Prompt>
Would you print only the lines running from the one with "Task: Select the Spend Dashboard title" to the final line of the data below, word for word and without pictures?
──────── Exercise data ────────
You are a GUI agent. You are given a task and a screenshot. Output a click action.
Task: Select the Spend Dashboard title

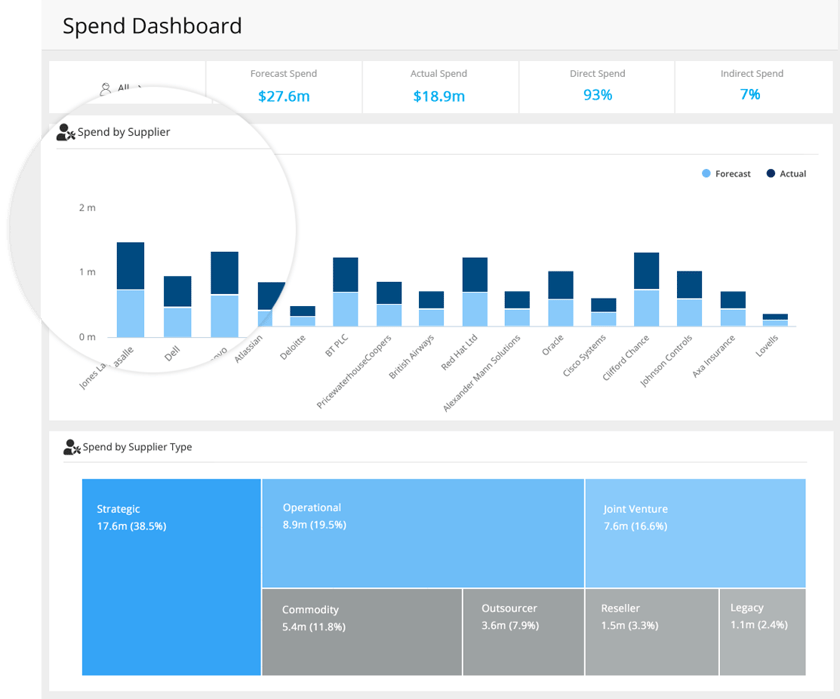[152, 26]
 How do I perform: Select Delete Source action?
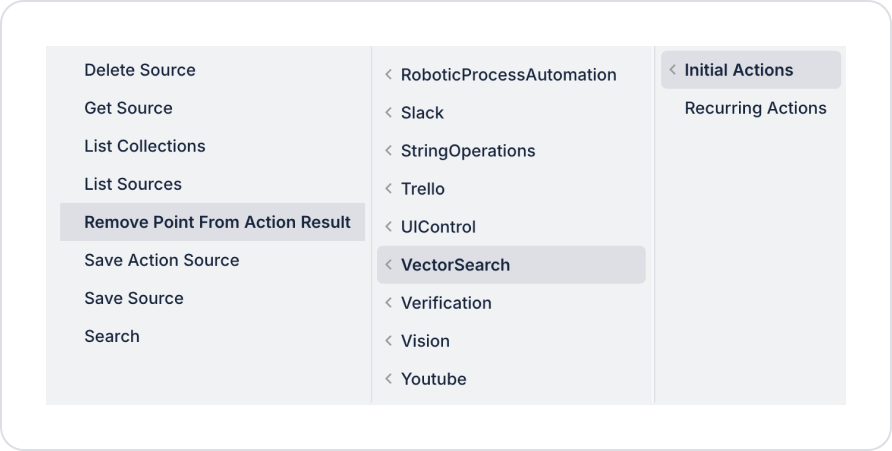(140, 70)
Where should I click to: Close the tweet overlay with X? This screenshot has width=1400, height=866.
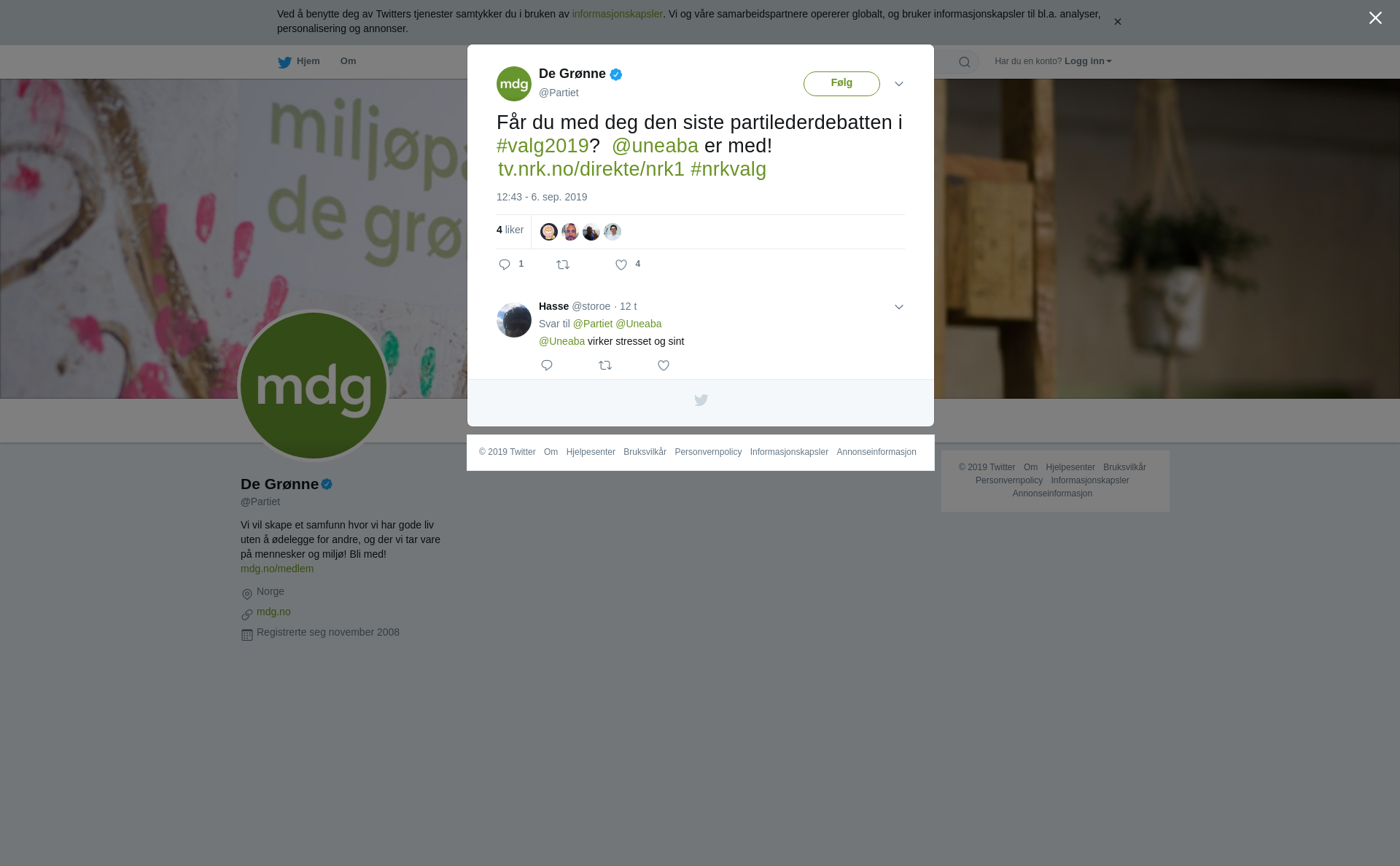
────────
Solution>
Task: Select the Spend Dashboard title

[152, 26]
 How do I perform: Select Delete Source action?
(140, 70)
Where should I click to: Close the tweet overlay with X? This screenshot has width=1400, height=866.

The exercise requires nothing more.